Quantifying the impacts that invasive alien species (IAS) cause on affected systems is not an easy task. Here, we explore the application of variation partitioning techniques to measure and control for the effects of possible confounding factors when studying the impact that feral pigeons, European starlings, and house sparrows cause on native urban bird communities in Mexico. We argue that these IAS are provoking a severe impact on whole assemblages of native passerines only if (a) their marginal effect is statistically significant, (b) it remains so after partialling out other explanatory variables, and (c) is larger than (or similar to) the conditional effect of these covariates. We censused passerine bird assemblages and measured habitat variables in a number of greenspaces in three replicate study areas. Then, by means of partial redundancy analyses, we decomposed the total variability in bird data as a function of IAS, physical variables and vegetation data.

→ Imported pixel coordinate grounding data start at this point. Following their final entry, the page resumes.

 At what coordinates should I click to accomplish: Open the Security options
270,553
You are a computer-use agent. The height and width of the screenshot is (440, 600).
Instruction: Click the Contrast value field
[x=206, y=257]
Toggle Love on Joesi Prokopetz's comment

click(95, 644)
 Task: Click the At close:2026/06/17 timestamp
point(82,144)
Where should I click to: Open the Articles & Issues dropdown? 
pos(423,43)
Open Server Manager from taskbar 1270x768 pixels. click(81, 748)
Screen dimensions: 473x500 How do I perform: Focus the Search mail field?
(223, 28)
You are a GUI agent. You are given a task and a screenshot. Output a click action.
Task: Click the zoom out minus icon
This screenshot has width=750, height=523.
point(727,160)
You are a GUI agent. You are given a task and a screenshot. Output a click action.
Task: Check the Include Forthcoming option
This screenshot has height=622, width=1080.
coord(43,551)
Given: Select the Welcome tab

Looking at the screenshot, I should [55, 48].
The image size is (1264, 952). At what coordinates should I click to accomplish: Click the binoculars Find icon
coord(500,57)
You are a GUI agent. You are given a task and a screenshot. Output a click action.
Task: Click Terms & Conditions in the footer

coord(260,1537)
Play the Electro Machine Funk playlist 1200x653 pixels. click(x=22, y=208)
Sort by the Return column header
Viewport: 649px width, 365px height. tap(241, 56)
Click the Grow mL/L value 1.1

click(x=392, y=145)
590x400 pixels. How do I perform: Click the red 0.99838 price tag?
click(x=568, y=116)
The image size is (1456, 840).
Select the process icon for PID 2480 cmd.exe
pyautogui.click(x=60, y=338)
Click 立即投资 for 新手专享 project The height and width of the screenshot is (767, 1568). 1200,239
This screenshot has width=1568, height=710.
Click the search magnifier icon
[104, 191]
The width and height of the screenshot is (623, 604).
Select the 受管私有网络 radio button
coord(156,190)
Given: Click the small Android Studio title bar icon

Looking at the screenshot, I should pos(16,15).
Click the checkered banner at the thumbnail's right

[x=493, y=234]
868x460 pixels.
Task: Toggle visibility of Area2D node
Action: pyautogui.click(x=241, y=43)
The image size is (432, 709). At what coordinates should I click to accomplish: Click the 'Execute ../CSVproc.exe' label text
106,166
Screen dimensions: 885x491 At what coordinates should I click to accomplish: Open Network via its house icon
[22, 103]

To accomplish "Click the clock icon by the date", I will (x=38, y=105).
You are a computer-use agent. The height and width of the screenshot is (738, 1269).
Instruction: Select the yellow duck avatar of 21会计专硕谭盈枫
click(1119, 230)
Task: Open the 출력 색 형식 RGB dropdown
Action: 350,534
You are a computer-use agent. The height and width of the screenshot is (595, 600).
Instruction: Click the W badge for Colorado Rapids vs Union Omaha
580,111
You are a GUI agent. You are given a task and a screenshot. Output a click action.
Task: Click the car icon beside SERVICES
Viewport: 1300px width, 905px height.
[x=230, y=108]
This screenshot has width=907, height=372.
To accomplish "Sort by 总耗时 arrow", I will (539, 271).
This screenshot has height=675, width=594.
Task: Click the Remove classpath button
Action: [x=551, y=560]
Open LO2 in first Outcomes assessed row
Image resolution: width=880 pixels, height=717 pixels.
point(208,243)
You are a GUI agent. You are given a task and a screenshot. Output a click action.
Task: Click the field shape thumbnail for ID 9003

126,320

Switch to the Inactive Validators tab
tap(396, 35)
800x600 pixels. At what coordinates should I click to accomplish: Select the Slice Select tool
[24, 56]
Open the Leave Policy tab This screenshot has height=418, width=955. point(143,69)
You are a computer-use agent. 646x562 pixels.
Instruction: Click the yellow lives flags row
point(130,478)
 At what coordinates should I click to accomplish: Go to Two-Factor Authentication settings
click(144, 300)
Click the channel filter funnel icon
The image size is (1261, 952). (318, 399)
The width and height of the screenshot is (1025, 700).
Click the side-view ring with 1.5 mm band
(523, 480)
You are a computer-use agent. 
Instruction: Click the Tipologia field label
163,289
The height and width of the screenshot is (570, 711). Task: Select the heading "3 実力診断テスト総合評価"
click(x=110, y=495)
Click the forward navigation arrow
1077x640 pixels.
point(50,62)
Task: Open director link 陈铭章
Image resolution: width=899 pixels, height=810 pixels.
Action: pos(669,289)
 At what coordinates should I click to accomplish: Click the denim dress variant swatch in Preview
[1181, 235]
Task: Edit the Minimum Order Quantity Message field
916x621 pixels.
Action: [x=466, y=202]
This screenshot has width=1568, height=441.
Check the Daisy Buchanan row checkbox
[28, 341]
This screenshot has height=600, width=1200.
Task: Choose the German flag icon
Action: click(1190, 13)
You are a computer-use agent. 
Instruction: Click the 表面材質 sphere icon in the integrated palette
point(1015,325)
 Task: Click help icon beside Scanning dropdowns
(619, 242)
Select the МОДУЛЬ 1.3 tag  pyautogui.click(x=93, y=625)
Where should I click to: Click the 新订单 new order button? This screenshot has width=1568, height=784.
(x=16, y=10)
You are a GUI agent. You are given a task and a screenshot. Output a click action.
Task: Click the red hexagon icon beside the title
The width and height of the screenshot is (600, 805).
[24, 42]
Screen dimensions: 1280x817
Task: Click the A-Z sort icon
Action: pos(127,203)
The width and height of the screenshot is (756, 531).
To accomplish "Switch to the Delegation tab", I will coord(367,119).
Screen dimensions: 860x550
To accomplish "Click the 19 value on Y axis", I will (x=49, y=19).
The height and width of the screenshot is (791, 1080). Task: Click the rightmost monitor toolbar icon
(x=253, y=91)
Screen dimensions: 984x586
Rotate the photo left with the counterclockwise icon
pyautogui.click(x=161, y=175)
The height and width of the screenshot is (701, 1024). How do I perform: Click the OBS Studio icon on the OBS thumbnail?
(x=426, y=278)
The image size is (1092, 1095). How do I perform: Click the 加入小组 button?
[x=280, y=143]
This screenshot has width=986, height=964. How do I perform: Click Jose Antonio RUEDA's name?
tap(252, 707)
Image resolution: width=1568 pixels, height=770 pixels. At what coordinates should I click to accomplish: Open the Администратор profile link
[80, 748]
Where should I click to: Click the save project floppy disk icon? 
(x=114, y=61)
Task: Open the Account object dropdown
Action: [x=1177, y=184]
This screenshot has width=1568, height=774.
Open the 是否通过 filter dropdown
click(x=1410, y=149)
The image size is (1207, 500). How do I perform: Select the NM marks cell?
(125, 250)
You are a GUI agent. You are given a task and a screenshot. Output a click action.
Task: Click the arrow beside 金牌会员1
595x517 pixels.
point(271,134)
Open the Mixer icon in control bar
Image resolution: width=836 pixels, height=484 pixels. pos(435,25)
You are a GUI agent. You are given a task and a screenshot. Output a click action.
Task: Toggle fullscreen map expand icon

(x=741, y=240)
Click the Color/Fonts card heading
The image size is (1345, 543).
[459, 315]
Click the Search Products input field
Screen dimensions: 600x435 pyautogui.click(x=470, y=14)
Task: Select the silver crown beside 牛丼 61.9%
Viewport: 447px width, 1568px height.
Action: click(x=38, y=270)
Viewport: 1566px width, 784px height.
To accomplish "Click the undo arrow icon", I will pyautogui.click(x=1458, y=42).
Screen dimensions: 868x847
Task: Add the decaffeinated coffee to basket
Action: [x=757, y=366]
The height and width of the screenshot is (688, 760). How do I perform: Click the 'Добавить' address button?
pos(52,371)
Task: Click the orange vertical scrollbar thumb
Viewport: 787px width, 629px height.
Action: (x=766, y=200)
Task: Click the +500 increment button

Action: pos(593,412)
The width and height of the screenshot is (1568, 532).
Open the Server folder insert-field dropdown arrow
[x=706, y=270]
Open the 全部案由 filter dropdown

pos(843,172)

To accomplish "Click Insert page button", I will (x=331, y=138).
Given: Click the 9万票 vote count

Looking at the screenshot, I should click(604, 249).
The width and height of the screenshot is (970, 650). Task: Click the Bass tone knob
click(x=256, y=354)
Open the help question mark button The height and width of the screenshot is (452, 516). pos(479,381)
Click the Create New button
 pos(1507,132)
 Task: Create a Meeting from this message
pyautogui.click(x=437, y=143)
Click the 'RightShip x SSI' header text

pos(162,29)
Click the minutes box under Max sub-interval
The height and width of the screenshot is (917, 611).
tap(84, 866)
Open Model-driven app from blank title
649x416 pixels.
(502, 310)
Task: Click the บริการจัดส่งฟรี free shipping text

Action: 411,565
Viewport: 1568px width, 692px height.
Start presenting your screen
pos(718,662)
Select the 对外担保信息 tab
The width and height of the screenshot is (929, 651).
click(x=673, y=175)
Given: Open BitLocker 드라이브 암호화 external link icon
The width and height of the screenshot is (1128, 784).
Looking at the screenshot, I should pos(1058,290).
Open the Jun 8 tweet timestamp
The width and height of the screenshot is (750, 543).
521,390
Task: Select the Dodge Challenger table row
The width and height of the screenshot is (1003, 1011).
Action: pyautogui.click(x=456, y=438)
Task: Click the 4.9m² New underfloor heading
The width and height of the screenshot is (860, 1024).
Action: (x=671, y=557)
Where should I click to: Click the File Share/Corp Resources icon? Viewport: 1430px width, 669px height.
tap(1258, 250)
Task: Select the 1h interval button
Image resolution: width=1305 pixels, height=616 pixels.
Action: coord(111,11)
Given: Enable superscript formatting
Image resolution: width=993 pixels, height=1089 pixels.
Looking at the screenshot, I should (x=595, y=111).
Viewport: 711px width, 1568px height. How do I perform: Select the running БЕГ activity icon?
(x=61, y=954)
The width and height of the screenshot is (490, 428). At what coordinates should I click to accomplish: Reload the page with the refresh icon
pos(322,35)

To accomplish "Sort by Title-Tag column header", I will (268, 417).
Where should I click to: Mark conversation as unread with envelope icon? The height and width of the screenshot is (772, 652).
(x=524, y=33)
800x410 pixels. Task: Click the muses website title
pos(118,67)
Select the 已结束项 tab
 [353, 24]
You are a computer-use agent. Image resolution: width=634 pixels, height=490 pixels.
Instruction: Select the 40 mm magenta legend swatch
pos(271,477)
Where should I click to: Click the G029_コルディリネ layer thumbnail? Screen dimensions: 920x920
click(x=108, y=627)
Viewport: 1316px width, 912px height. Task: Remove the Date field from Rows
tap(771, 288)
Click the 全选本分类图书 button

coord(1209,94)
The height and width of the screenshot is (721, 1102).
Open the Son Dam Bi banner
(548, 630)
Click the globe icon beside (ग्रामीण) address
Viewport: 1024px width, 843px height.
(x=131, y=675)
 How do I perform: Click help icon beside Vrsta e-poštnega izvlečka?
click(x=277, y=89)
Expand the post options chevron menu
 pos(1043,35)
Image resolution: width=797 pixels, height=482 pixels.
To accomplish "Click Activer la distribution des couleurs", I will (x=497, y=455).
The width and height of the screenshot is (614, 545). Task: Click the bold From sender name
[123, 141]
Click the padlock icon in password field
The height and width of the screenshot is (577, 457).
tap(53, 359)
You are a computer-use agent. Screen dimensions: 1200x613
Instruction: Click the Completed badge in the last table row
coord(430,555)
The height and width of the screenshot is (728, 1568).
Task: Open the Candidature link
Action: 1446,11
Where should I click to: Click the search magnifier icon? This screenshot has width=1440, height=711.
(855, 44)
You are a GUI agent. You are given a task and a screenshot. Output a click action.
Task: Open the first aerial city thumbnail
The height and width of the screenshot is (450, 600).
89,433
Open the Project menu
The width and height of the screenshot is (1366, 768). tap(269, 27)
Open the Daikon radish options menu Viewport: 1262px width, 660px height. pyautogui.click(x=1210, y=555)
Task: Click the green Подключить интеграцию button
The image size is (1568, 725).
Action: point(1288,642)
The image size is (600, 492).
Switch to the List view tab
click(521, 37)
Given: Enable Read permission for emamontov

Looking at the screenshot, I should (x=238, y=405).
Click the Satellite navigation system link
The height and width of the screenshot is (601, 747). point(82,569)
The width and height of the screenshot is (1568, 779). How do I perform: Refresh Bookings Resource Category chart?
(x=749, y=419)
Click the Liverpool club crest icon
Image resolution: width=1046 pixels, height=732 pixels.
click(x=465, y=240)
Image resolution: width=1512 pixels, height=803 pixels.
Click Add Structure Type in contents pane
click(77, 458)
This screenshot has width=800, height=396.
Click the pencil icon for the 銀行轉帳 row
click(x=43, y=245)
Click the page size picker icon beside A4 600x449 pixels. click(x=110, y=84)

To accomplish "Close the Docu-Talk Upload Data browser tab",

In one of the study areas the marginal effect of IAS on native assemblages was significant, but the conditional effect was not. We conclude that this IAS effect was confounded with other explanatory variables. In the other study areas, no (marginal or partial) significant effect was found. Without invoking interspecific competition, our results support the opportunistic hypothesis, according to which IAS can exploit ecological conditions in modern cities that native species cannot even tolerate. Finally, apart from the Precautionary Principle, we found no scientific justification to control the abundance of the three IAS in our study areas.